12-10-2017 07:25 PM - edited 12-10-2017 07:26 PM
@rolfk wrote:
Your code example may actually have a possible flaw.
Yes, I mentioned that. I typically do an array sum or array max (after the timing sequence!) followed by autoinidexing of the resulting scalar. It does not seem to make a difference in my above code so I left it out.
12-11-2017 04:47 AM
Hi altenbach
i have LabVIEW 2016, please can u convert the attached AxB-Parallel002.vi to 2016
12-11-2017 06:01 AM
that is great,
indeed i optimized my vi to some what like urs but i wired the iteration to case structure, of coarse ur vi is the best.
in the time speed result, could i save the result for each execution (each #of points)??
12-11-2017 02:08 PM - edited 12-11-2017 02:42 PM
@ssara wrote:
i have LabVIEW 2016, please can u convert the attached AxB-Parallel002.vi to 2016
Here's 2015 version that you should be able to open. Make sure you have the MASM toolkit installed. (I also added a dummy output to definitely force the compiler to do all calculations).
12-11-2017 02:45 PM
try downloading again.
12-11-2017 03:21 PM - edited 12-11-2017 03:22 PM
@altenbach wrote:
try downloading again.
thank u altenbach for ur prompt feedback. It has been extremely useful.
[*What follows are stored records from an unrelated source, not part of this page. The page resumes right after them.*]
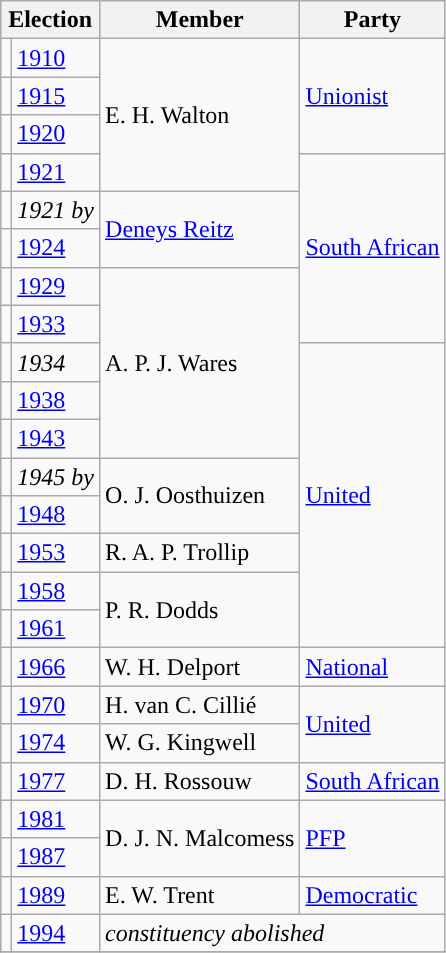
1924 (56, 248)
1934 (56, 362)
1974 (56, 743)
1943 (56, 438)
Election (50, 20)
D. J. N. Malcomess (200, 838)
1989 (56, 895)
National (372, 667)
1921 by (56, 210)
1966 (56, 667)
W. G. Kingwell (200, 743)
P. R. Dodds (200, 610)
Member (200, 20)
Party (372, 20)
E. H. Walton (200, 115)
Unionist (372, 96)
O. J. Oosthuizen (200, 496)
1987 (56, 857)
1938 (56, 400)
1970 (56, 705)
1981 (56, 819)
A. P. J. Wares (200, 362)
1994 (56, 933)
1929 (56, 286)
Democratic (372, 895)
H. van C. Cillié (200, 705)
1958 (56, 591)
R. A. P. Trollip (200, 553)
Deneys Reitz (200, 229)
1977 (56, 781)
1920 (56, 134)
1933 (56, 324)
1953 (56, 553)
1961 (56, 629)
D. H. Rossouw (200, 781)
1921 (56, 172)
W. H. Delport (200, 667)
1910 (56, 58)
PFP (372, 838)
1915 (56, 96)
1948 (56, 515)
1945 by (56, 477)
constituency abolished (272, 933)
E. W. Trent (200, 895)
Detect which cell encompasses the target text, then output its (X, Y) center coordinate. 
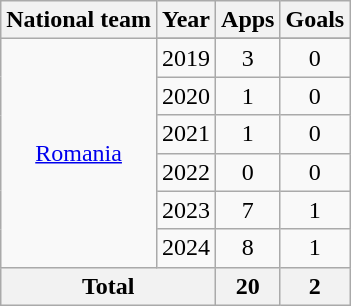
Total (108, 286)
2021 (186, 134)
National team (79, 20)
2 (315, 286)
2020 (186, 96)
2023 (186, 210)
Goals (315, 20)
3 (248, 58)
Apps (248, 20)
2024 (186, 248)
8 (248, 248)
2019 (186, 58)
7 (248, 210)
20 (248, 286)
2022 (186, 172)
Romania (79, 153)
Year (186, 20)
Output the [x, y] coordinate of the center of the cell containing the given text.  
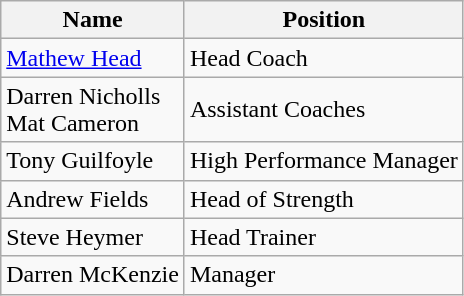
High Performance Manager [324, 161]
Andrew Fields [93, 199]
Head of Strength [324, 199]
Position [324, 20]
Assistant Coaches [324, 110]
Steve Heymer [93, 237]
Head Coach [324, 58]
Darren NichollsMat Cameron [93, 110]
Mathew Head [93, 58]
Name [93, 20]
Tony Guilfoyle [93, 161]
Darren McKenzie [93, 275]
Manager [324, 275]
Head Trainer [324, 237]
Locate the cell with the specified text and output its (X, Y) center coordinate. 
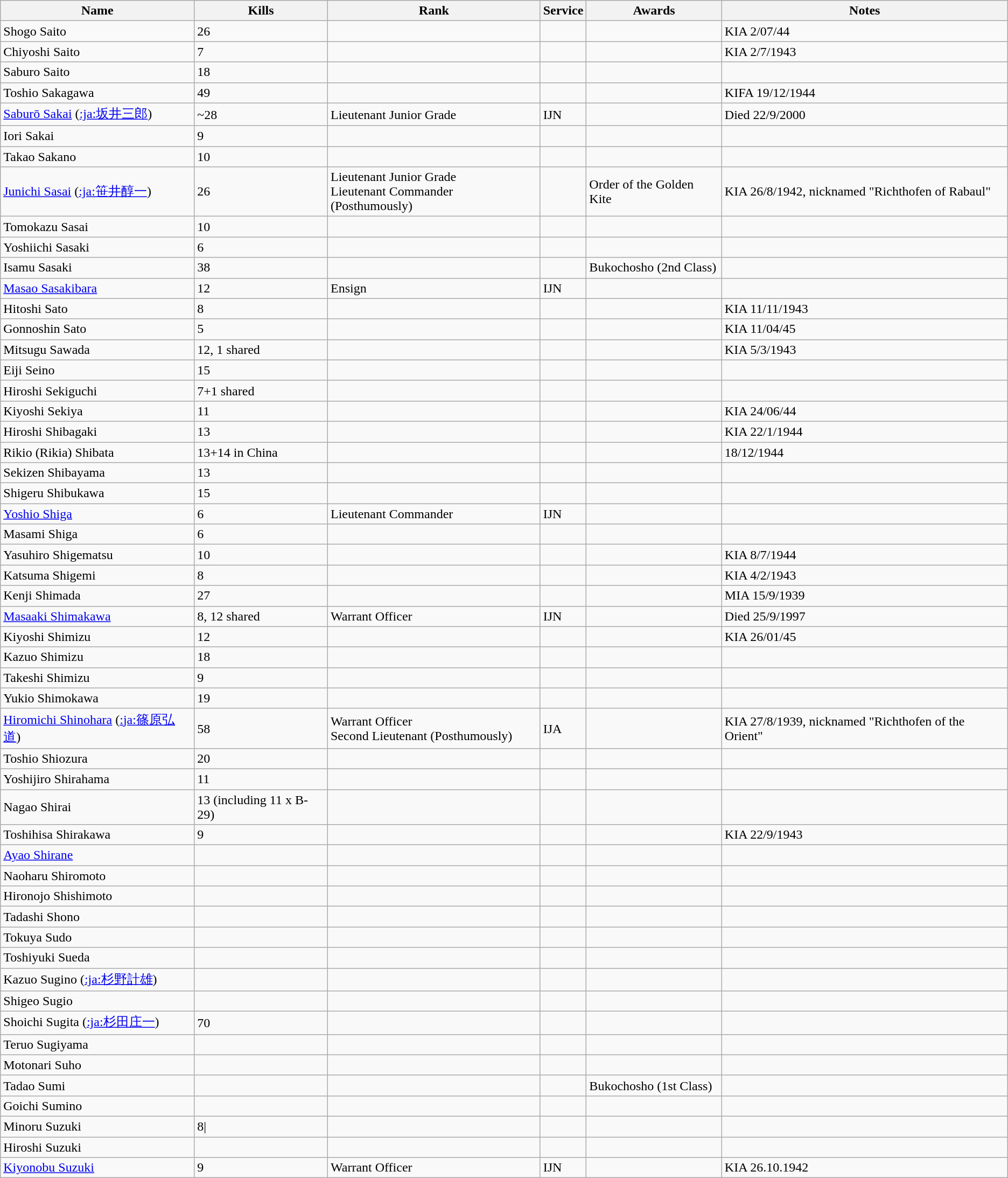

but the beginning question is : can i optimize the speedup more??
can i use parallel for loop with MASM??
i used it with plain the exe time is less than Multicore!
any explanation for the mul mechanism ?
12-11-2017 03:42 PM
@ssara wrote:
but the beginning question is : can i optimize the speedup more??
can i use parallel for loop with MASM??
Why are you attaching the same VI again?
It seems even with only one thread, the MASM toolkit shows a slightly more efficient algorithm to do the multiplication, even within only one thread.
If you need to do several different of these multiplications in parallel, you might benefit from using a parallel FOR loop, but then you should set the threads to one for each. Doing outer and inner parallelization does not make any sense. If your loop e.g. uses four parallel instances and each instance wants use four cores, you would run into a lot of contention if you only have four cores. It does not make a lot of sense.
Just repeating the same multiplications N times in parallel seems pointless. Once is enough! The compiler might actually decide to calculate it only once because the result does not change anyway, so maybe you are seeing a false speedup.
What is your final goal? What are your speed requirements?
12-11-2017 04:24 PM
altenbach wrote:Why are you attaching the same VI again?
i added a parallel loop in plain, the time delay increased about 40ms instead of decreasing
altenbach wrote:
Just repeating the same multiplications N times in parallel seems pointless. Once is enough! The compiler might actually decide to calculate it only once because the result does not change anyway, so maybe you are seeing a false speedup.
ok once is enough.
12-11-2017 04:47 PM - edited 12-11-2017 07:46 PM
@ssara wrote:
i added a parallel loop in plain, the time delay increased about 40ms instead of decreasing
Then please give the VI a new name to avoid confusion!
Adding a FOR loop and autoindexing on the lower input is a completely different calculation than multiplying 2 2D matrices. With the FOR loop your are doing N matrix|vector multiplications and since the sizes don't match correctly, you are even getting error -20039. You are comparing the speed of the correct operations to the speed of a failed AND incorrect operation. Completely pointless!
12-12-2017 02:43 AM - edited 12-12-2017 02:44 AM
altenbach wrote:You are comparing the speed of the correct operations to the speed of a failed AND incorrect operation
oh am sorry i notice that and i corrected my vi in the add par for.vi in the previous post, in this vi the matrix A is divided in to 4 vector i.e the 4 rows in the result output are produced in parallel(is it right?), but the time required is increased about 120ms (without par for was about 78ms), i expected to get less exe time.
is it the overhead time or what?